**RECORDS SHOWN:**
— start —

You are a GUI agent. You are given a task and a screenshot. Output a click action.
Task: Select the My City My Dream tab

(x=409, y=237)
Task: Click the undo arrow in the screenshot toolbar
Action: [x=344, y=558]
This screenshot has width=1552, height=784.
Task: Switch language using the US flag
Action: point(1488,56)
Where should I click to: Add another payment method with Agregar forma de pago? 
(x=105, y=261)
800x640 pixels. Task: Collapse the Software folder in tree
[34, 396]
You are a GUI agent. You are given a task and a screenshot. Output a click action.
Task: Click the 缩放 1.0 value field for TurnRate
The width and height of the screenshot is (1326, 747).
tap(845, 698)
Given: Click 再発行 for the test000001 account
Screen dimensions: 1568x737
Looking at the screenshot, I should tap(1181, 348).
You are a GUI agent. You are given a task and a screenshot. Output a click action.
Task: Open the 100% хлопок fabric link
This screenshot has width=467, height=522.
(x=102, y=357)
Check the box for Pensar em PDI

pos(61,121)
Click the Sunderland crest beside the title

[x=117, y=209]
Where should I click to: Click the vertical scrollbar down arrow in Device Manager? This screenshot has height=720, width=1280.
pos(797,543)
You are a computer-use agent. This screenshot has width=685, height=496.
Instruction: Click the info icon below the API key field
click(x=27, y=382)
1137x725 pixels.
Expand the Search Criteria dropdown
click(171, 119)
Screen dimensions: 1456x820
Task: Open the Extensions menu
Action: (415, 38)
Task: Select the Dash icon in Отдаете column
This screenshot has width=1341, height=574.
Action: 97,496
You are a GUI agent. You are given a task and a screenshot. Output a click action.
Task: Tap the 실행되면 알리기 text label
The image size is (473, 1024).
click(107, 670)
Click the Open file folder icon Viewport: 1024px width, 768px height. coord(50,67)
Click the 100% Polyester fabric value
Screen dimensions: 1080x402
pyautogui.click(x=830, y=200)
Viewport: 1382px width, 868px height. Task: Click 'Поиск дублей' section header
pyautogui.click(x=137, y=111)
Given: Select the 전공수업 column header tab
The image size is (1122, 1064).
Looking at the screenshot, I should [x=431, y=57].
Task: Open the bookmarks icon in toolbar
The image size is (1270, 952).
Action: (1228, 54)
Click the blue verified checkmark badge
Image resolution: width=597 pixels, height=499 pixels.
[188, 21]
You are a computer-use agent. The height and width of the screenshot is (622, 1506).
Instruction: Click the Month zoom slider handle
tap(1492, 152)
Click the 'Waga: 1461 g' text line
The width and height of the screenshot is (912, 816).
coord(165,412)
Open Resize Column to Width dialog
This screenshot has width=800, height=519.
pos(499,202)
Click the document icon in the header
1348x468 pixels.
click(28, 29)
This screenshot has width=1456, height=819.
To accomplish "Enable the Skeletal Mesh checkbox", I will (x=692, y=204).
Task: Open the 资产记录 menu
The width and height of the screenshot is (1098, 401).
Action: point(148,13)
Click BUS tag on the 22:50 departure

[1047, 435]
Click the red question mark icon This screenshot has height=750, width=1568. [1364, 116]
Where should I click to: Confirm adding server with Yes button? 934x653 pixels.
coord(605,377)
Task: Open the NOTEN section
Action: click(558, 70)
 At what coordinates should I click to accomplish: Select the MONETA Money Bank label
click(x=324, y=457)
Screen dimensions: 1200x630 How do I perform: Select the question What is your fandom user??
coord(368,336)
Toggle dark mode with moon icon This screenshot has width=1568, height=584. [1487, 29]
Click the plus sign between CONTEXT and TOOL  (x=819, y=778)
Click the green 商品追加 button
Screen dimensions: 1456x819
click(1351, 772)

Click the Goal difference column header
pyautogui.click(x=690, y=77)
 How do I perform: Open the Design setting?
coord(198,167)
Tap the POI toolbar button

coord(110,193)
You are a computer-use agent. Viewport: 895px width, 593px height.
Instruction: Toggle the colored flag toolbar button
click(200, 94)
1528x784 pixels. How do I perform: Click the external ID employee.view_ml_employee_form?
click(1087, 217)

— end —

**REQUIREMENTS:**
Copy every item above word for word, keeping each line exactly as it is.

**TASK RESULT:**
You are a GUI agent. You are given a task and a screenshot. Output a click action.
Task: Select the My City My Dream tab

(x=409, y=237)
Task: Click the undo arrow in the screenshot toolbar
Action: [x=344, y=558]
This screenshot has width=1552, height=784.
Task: Switch language using the US flag
Action: point(1488,56)
Where should I click to: Add another payment method with Agregar forma de pago? 
(x=105, y=261)
800x640 pixels. Task: Collapse the Software folder in tree
[34, 396]
You are a GUI agent. You are given a task and a screenshot. Output a click action.
Task: Click the 缩放 1.0 value field for TurnRate
The width and height of the screenshot is (1326, 747).
tap(845, 698)
Given: Click 再発行 for the test000001 account
Screen dimensions: 1568x737
Looking at the screenshot, I should tap(1181, 348).
You are a GUI agent. You are given a task and a screenshot. Output a click action.
Task: Open the 100% хлопок fabric link
This screenshot has width=467, height=522.
(x=102, y=357)
Check the box for Pensar em PDI

pos(61,121)
Click the Sunderland crest beside the title

[x=117, y=209]
Where should I click to: Click the vertical scrollbar down arrow in Device Manager? This screenshot has height=720, width=1280.
pos(797,543)
You are a computer-use agent. This screenshot has width=685, height=496.
Instruction: Click the info icon below the API key field
click(x=27, y=382)
1137x725 pixels.
Expand the Search Criteria dropdown
click(171, 119)
Screen dimensions: 1456x820
Task: Open the Extensions menu
Action: (415, 38)
Task: Select the Dash icon in Отдаете column
This screenshot has width=1341, height=574.
Action: 97,496
You are a GUI agent. You are given a task and a screenshot. Output a click action.
Task: Tap the 실행되면 알리기 text label
The image size is (473, 1024).
click(107, 670)
Click the Open file folder icon Viewport: 1024px width, 768px height. coord(50,67)
Click the 100% Polyester fabric value
Screen dimensions: 1080x402
pyautogui.click(x=830, y=200)
Viewport: 1382px width, 868px height. Task: Click 'Поиск дублей' section header
pyautogui.click(x=137, y=111)
Given: Select the 전공수업 column header tab
The image size is (1122, 1064).
Looking at the screenshot, I should [x=431, y=57].
Task: Open the bookmarks icon in toolbar
The image size is (1270, 952).
Action: (1228, 54)
Click the blue verified checkmark badge
Image resolution: width=597 pixels, height=499 pixels.
[188, 21]
You are a computer-use agent. The height and width of the screenshot is (622, 1506).
Instruction: Click the Month zoom slider handle
tap(1492, 152)
Click the 'Waga: 1461 g' text line
The width and height of the screenshot is (912, 816).
coord(165,412)
Open Resize Column to Width dialog
This screenshot has width=800, height=519.
pos(499,202)
Click the document icon in the header
1348x468 pixels.
click(28, 29)
This screenshot has width=1456, height=819.
To accomplish "Enable the Skeletal Mesh checkbox", I will (x=692, y=204).
Task: Open the 资产记录 menu
The width and height of the screenshot is (1098, 401).
Action: point(148,13)
Click BUS tag on the 22:50 departure

[1047, 435]
Click the red question mark icon This screenshot has height=750, width=1568. [1364, 116]
Where should I click to: Confirm adding server with Yes button? 934x653 pixels.
coord(605,377)
Task: Open the NOTEN section
Action: click(558, 70)
 At what coordinates should I click to accomplish: Select the MONETA Money Bank label
click(x=324, y=457)
Screen dimensions: 1200x630 How do I perform: Select the question What is your fandom user??
coord(368,336)
Toggle dark mode with moon icon This screenshot has width=1568, height=584. [1487, 29]
Click the plus sign between CONTEXT and TOOL  (x=819, y=778)
Click the green 商品追加 button
Screen dimensions: 1456x819
click(1351, 772)

Click the Goal difference column header
pyautogui.click(x=690, y=77)
 How do I perform: Open the Design setting?
coord(198,167)
Tap the POI toolbar button

coord(110,193)
You are a computer-use agent. Viewport: 895px width, 593px height.
Instruction: Toggle the colored flag toolbar button
click(200, 94)
1528x784 pixels. How do I perform: Click the external ID employee.view_ml_employee_form?
click(1087, 217)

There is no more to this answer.